Hi Everyone,
I have implemented a workflow for test purposes. The main workflow implementation is fairly simple: it just spawns child workflows, waits for them to be completed and the aggregates the result (the actual work is negligible here). Child workflows are not terribly complex either (consisting of 4-5 activities), however they can take hours or even days to complete, since they are coupled to real-world activities and events (which are represented as signals to the child workflows). So far so good.
The real world usage of this workflow would mean fanning out potentially hundreds of thousands of child workflows. As far as i read documentations and forums, this is not an issue to Temporal itself, but reading this article (Managing Long-Running Workflows with Temporal | Temporal) made me wonder that if i’d spawn that many child workflows, they would cause the parent to hit the event history limit and ultimately i need to incorporate continue-as-new into my parent workflow implementation.
I have two questions:
Q1: Is this idiomatic in temporal to implement a workflow like described above?
Q2: The main part of the implementation of the parent workflow looks like the following:
location_insight_futures = [asyncio.create_task(workflow.execute_child_workflow(LocationReport.run, args=[location, params.report_id], id = location.id)) for location in params.locations]
(completed, location_insight_futures) = await workflow.wait(location_insight_futures)
location_insights = [fut.result() for fut in completed]
Do i need to worry about hitting the event history size limit (assuming e.g. 500000 spawned child workflows)? If yes, what is the best strategy to implement continue-as-new? The best that i can come up with would consist of two elements:
- Break up the fanout list comprehensions to smaller batches and check if continue-as-new is suggested between spawning child workflows.
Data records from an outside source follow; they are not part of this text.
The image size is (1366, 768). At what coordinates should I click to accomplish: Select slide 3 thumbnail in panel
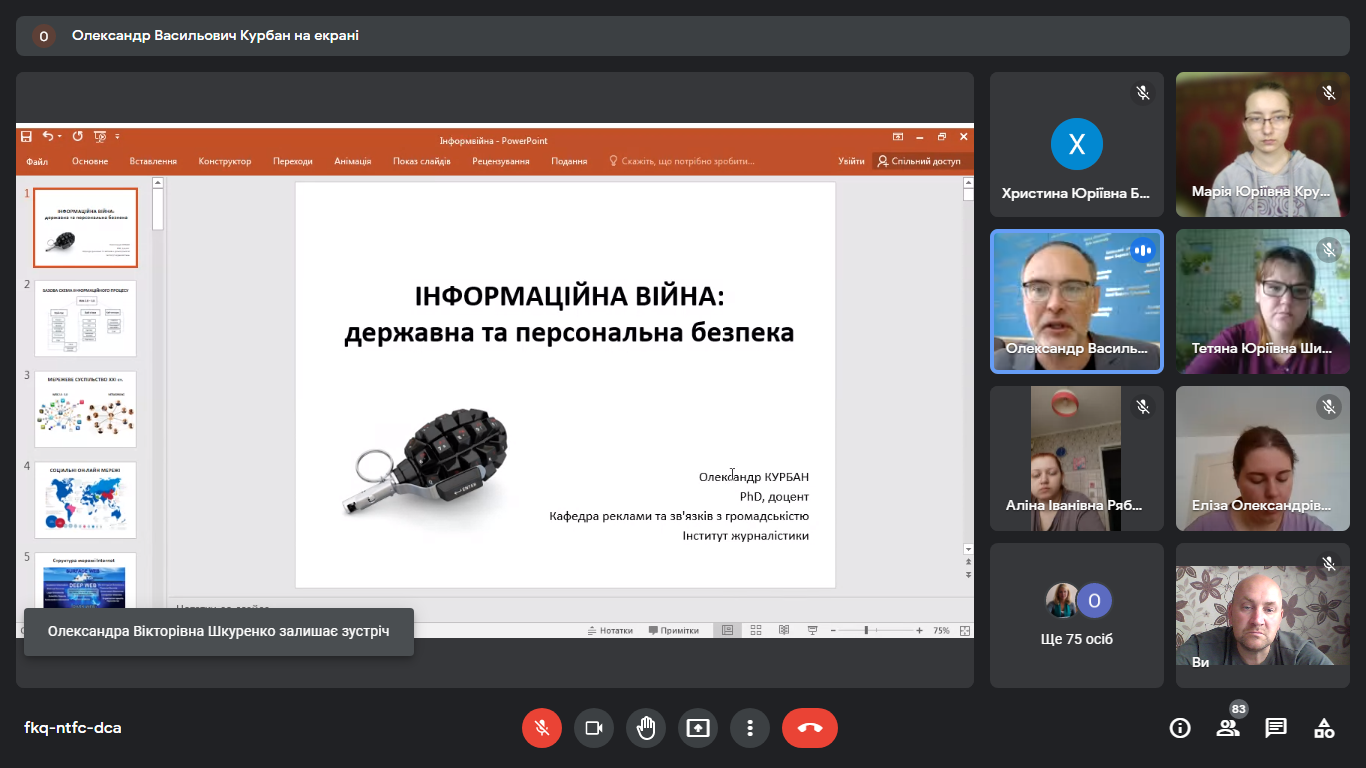(85, 409)
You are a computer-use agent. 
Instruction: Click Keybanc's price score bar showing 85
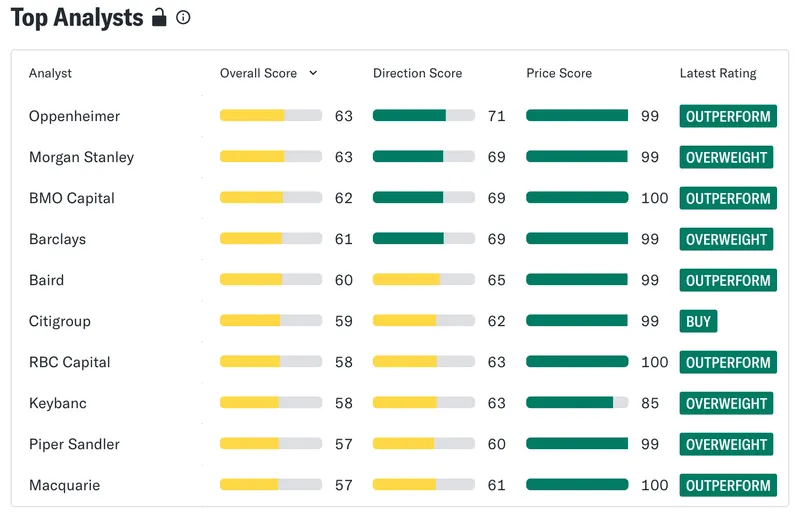click(x=577, y=403)
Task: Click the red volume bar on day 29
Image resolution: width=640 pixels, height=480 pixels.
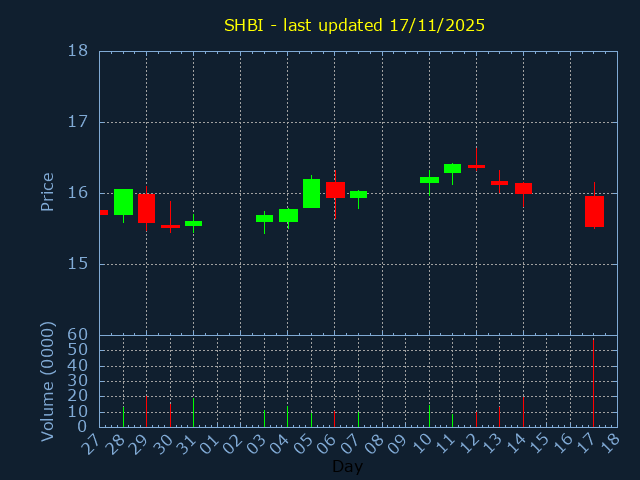Action: click(146, 411)
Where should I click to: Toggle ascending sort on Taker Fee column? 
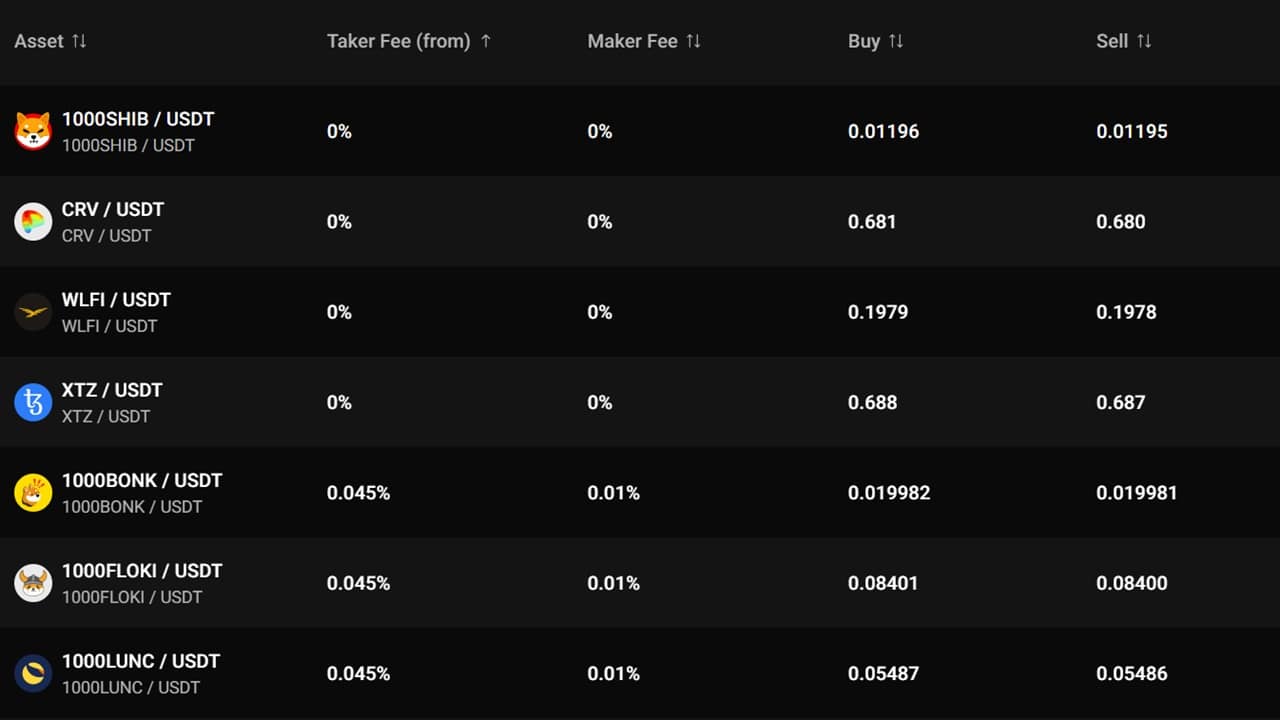487,41
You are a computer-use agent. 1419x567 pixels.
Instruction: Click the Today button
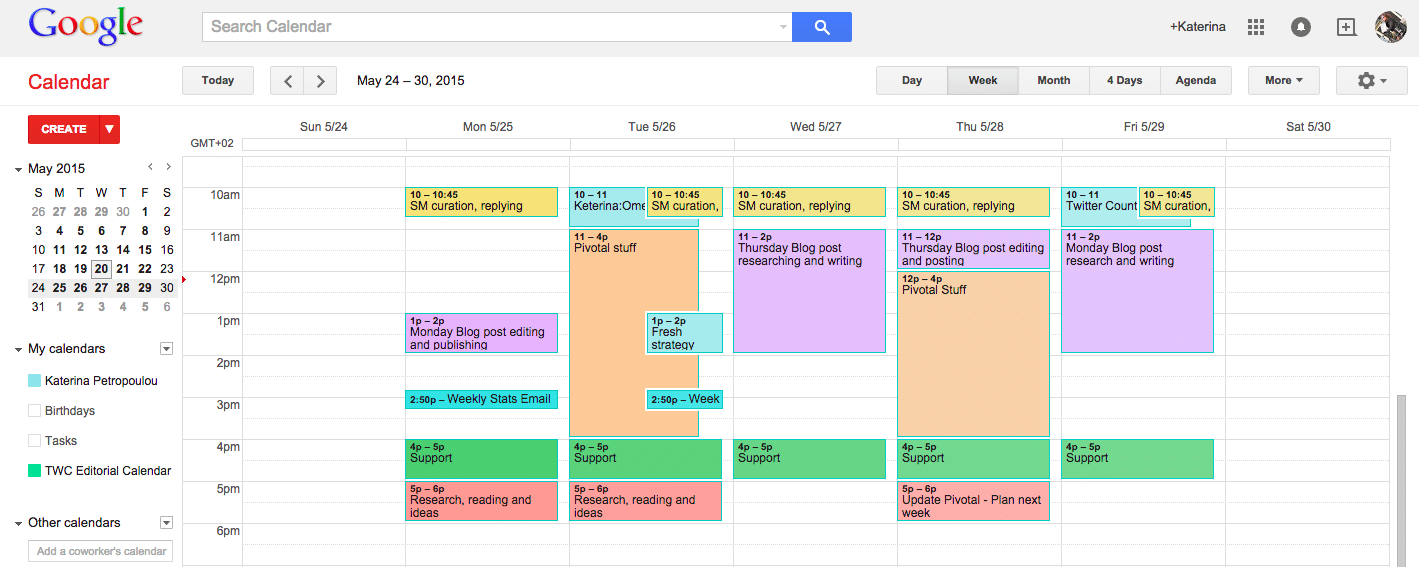pyautogui.click(x=217, y=81)
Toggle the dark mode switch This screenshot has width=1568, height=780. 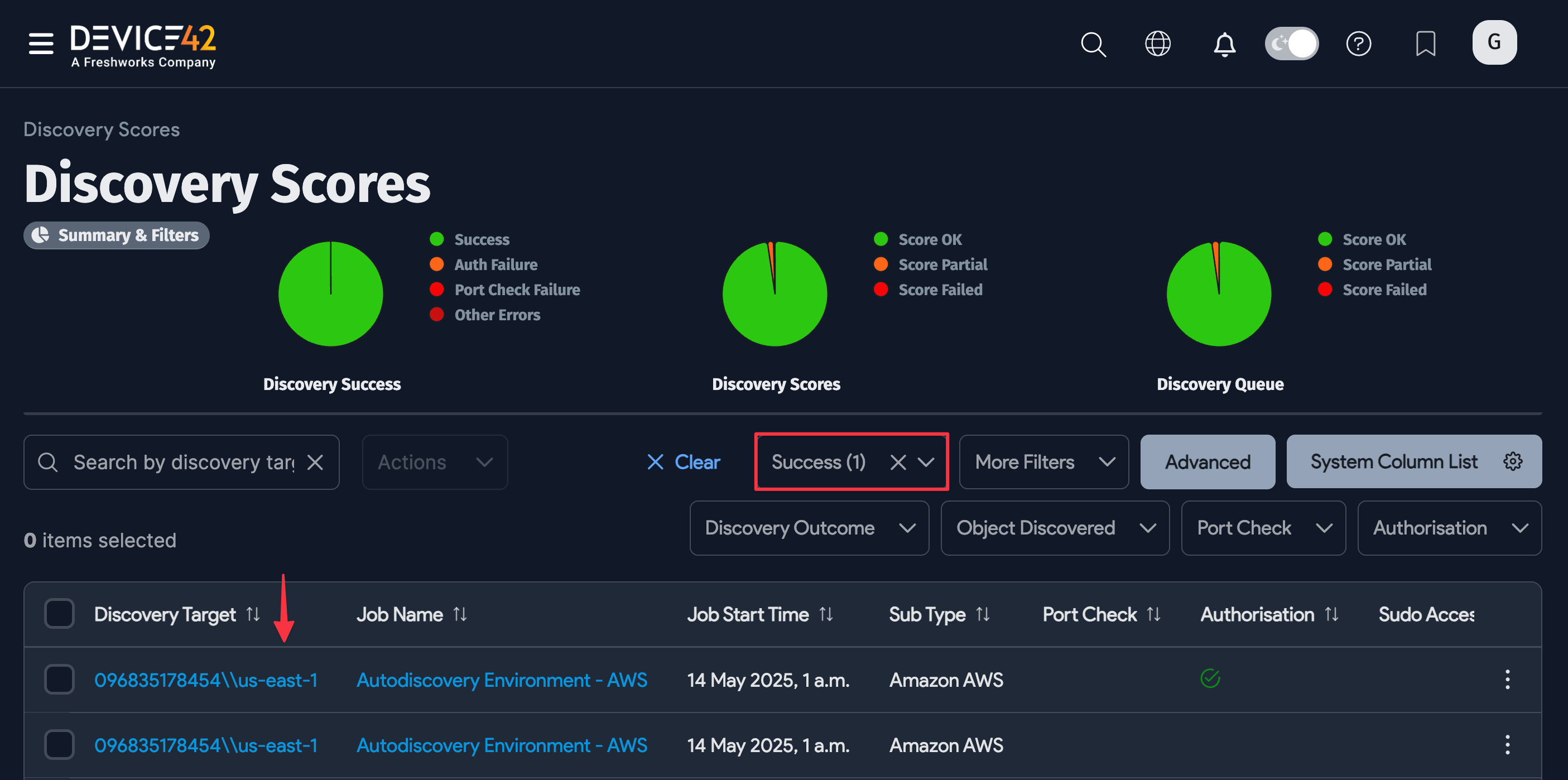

- Changing workflow.wait from the default ALL_COMPLETED to FIRST_COMPLETED, and then also check for continue-as-new before waiting again.
While 2. would make some sense, since result aggregation could overlap with child execution, 1. is really mixing up underlying infra concerns (working around limits) with mundane business logic.
Any thoughts on this?
Thanks in advance
Andras
update: With some experimenting i already see a limitation biting the use-case: the number of outstanding child workflows cannot exceed 2000. That’s a big problem for this line of implementation approach.